Evidence: LONG WILLOW BOTTOMS where, if you knew what you were doing, you could catch trophy Brook trout prior to the poisoning...

Point: I can allow that you believe in the plan, please allow that I disagree with it without stooping to name calling.

I don't have a problem with fish in these lakes. I have a problem with replacing a good fish with a poor one on the premise that the poor one is being RE-INTRODUCED to places it never was.

Finally, 


> The alternative is to not do the project, and let some group like the Nature Conservancy group sue to list cutts under the Endangered Species Act. Everyone complaining now would truly have reason to complain if that happened.


Proceeding with the "project" to avoid a lawsuit doesn't jive...it's like we are running scared...fear can't be the motivation...
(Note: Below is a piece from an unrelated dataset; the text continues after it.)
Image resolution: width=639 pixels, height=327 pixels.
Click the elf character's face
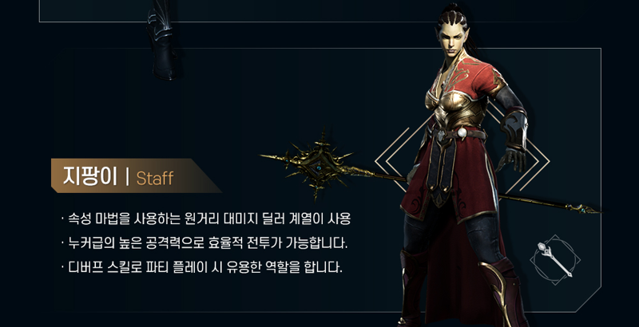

Maybe, we can actually listen to ALL opinions and come to a compromise, like introducing Cutts to the places they've actually lived, the lower reaches of boulder creek, and then leave the upper lakes with healthy populations of fish alone...


----------



## wyoming2utah

The Naturalist said:


> I think you might be referring to groups like the Sierra Club....The Nature Conservancy might provide input and strategies to deal with the issues, but generally don't get involved in law suits and such as Greenpeace, Sierra club, SUWA, etc.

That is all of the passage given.